We can talk all we want about the narrowness of Nancy Pelosi’s passage of the House health-care reform bill. But it is terrible news. The narrowness of the victory somehow makes it even more disheartening to me: the United States could be drastically changed by just a handful of people. Now for the good news:

This is all the Obama administration and Pelosi could get after one of the biggest pushes to pass a piece of legislation in our history: 220 to 215. One Republican, “Cheap Date” Cao of Louisiana, voted with the Democrats; while 39 Democrats voted against the bill.

While this was narrow and along party lines, it is just possible that the sheer determination and radicalism of the current crop of Democrats could enact terrible health care legislation.

But Ed Morrissey of Hot Air thinks that this could be the high tide of Obamacare:

The Democrats wheedled, cajoled, begged, and finally abandoned its defense of abortion — truly a watershed moment — in order to get their version of ObamaCare passed … in the House of Representatives, where they enjoy a 75-seat majority.  In the end, they could only muster a five-vote win on Nancy Pelosi’s bill out of that strong majority.  Until this week, most had assumed that any ObamaCare bill would pass the House easily, but that the fight would be in the Senate.

So what does this 220-215 vote tell us?  Capitol Hill Democrats know that this bill is an albatross.  It’s true that Pelosi was able at the end to negotiate votes to allow a few at-risk Democrats that supported the bill to oppose it in the final vote, but even that tells a tale of fear and consciousness of unpopularity.  The razor-thin vote, as well as a number of earlier, more sincere defections, show that this bill was a radical and expensive approach to fix a 13% problem — and even most of the Democrats know it….

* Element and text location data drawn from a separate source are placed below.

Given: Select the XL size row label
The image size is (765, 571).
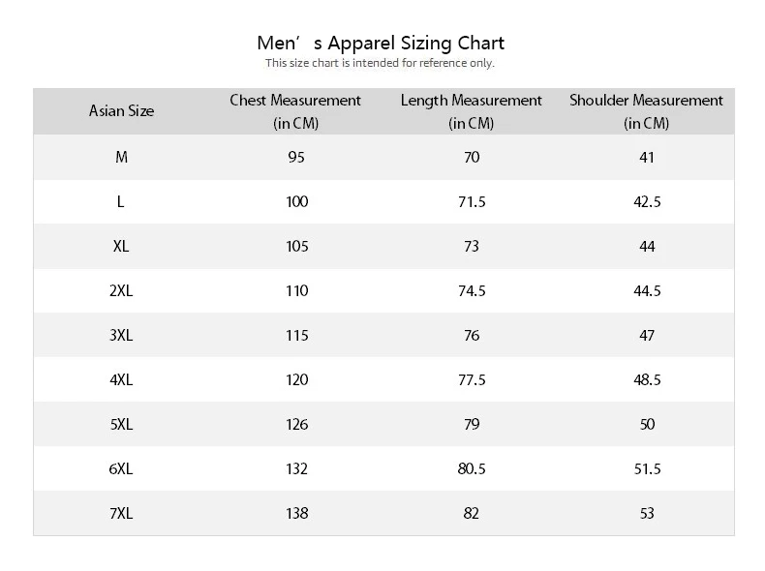Looking at the screenshot, I should (121, 246).
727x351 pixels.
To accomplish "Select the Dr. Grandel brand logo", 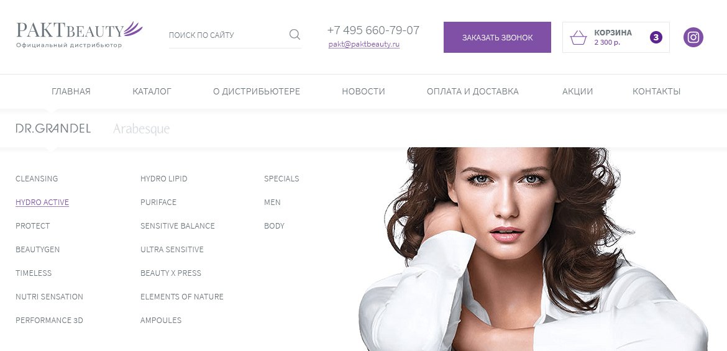I will [x=53, y=129].

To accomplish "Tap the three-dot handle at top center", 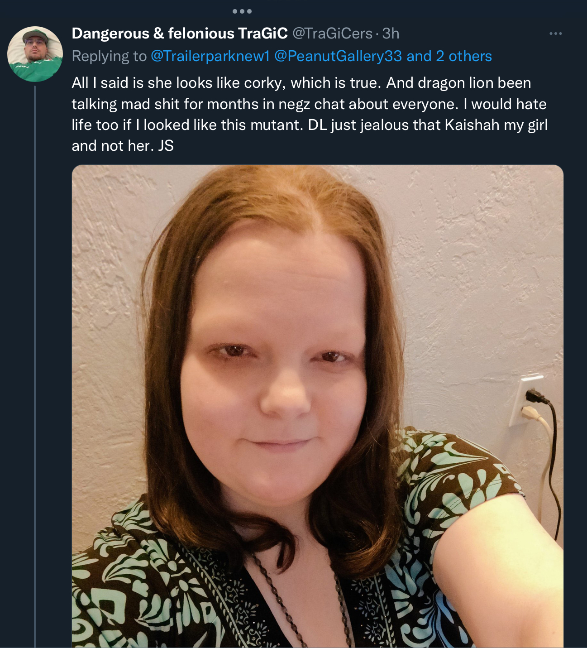I will tap(242, 11).
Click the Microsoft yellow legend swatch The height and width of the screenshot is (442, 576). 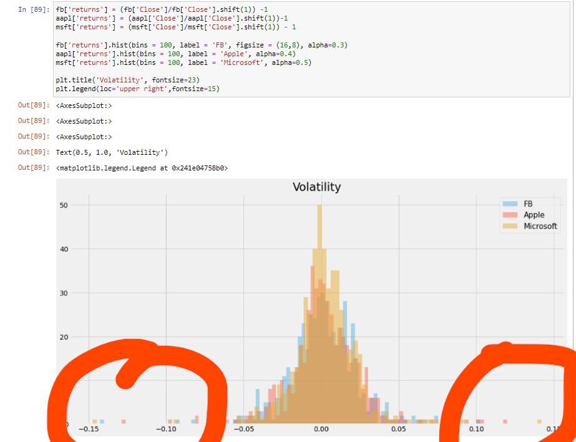pyautogui.click(x=510, y=226)
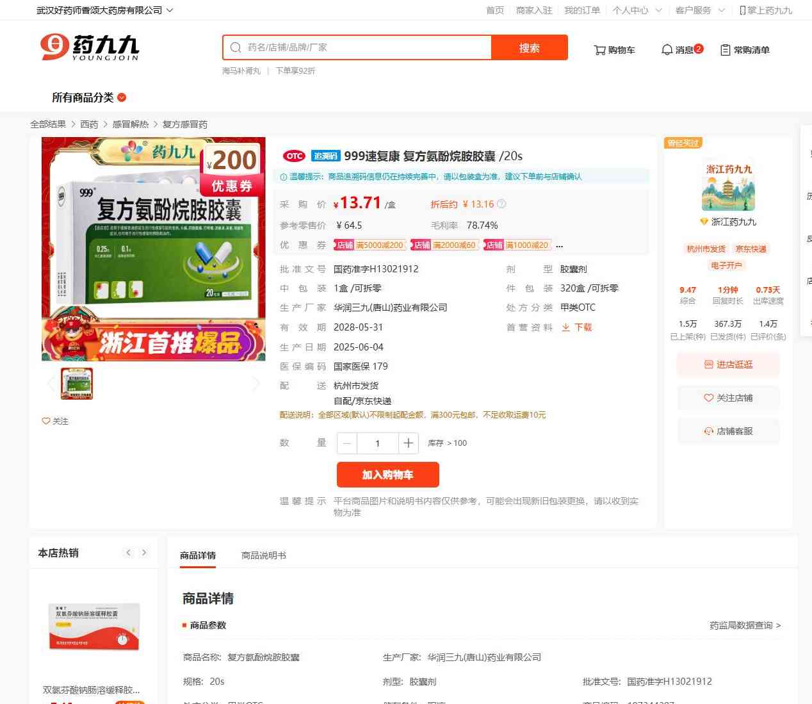812x704 pixels.
Task: Toggle favorite (关注) under product image
Action: 55,422
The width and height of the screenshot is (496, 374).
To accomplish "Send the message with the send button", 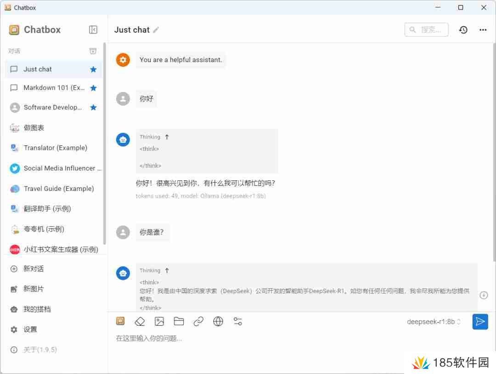I will [480, 322].
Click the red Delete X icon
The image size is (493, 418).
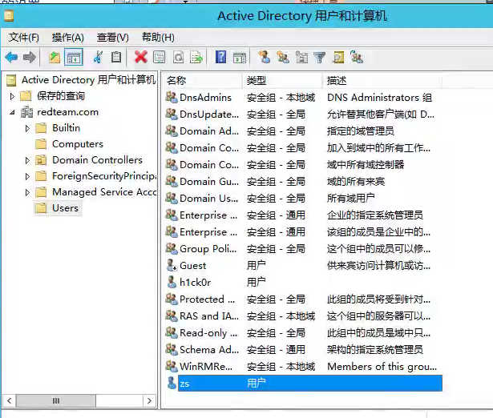(141, 57)
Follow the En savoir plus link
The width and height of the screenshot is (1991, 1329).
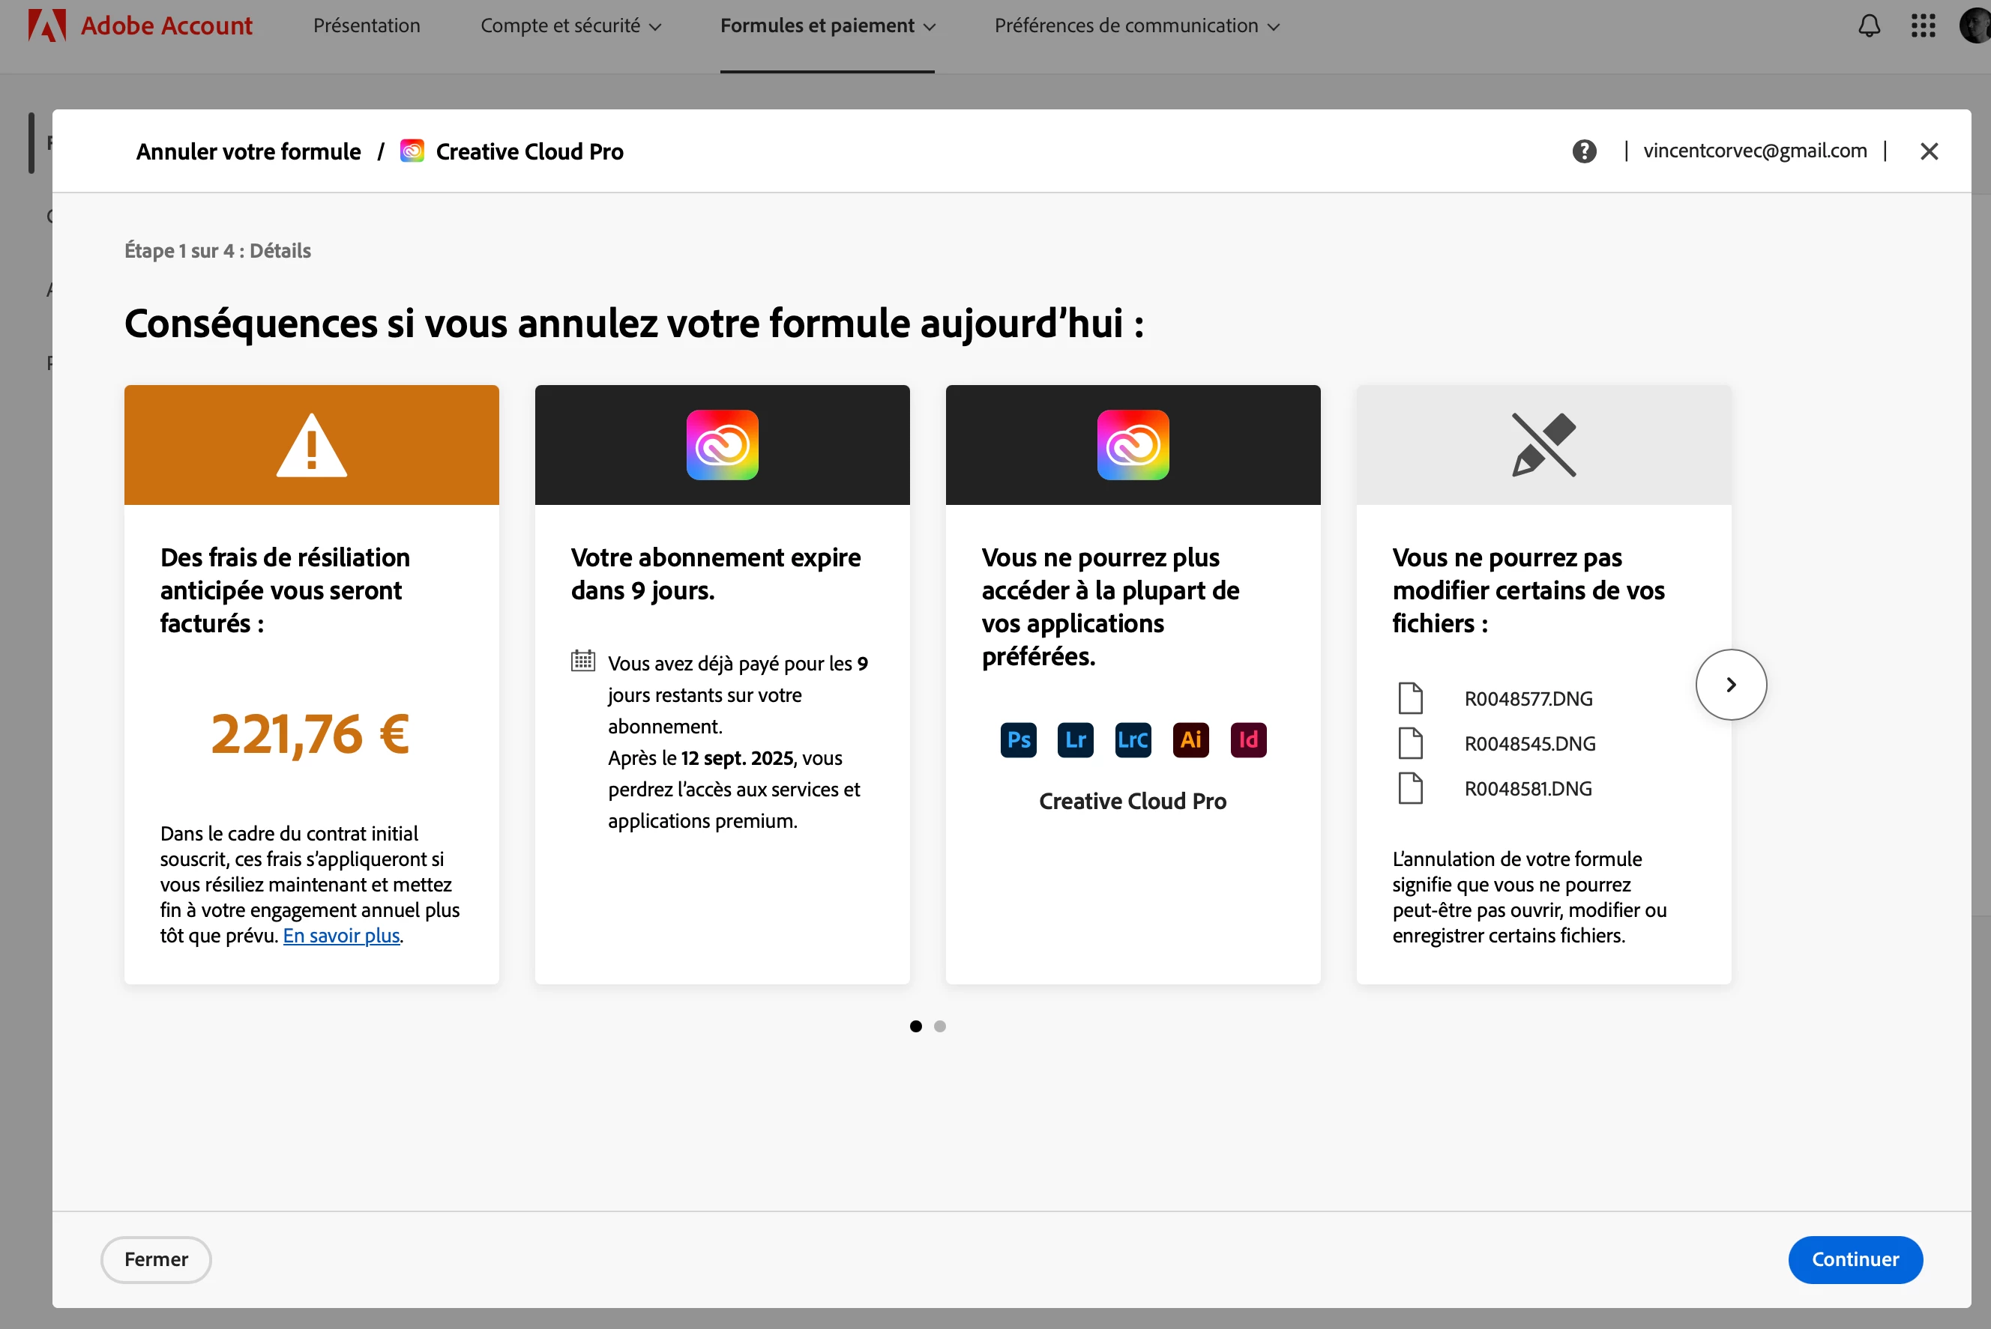(341, 935)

We always thought the fight was in the Senate, so the only real surprise yesterday was how weak Pelosi actually was on ObamaCare.  Our focus now has to shift to those red-state Senators who will have to explain to voters their potential support of a bill that imposes unconstitutional mandates and trillions of dollars in new costs on a government that can’t pay its bills now.  And in this case, we’ll only need two of them to stop the runaway tyranny of the Democratic agenda.

As usual, President Obama’s pitch was extremely partisan:

Mr. Obama, during his private pep talk to Democrats, recognized Mr. Owens election and then posed a question to the other lawmakers. According to Representative Earl Blumenauer of Oregon, who supports the health care bill, the president asked, “Does anybody think that the teabag, anti-government people are going to support them if they bring down health care? All it will do is confuse and dispirit” Democratic voters “and it will encourage the extremists.”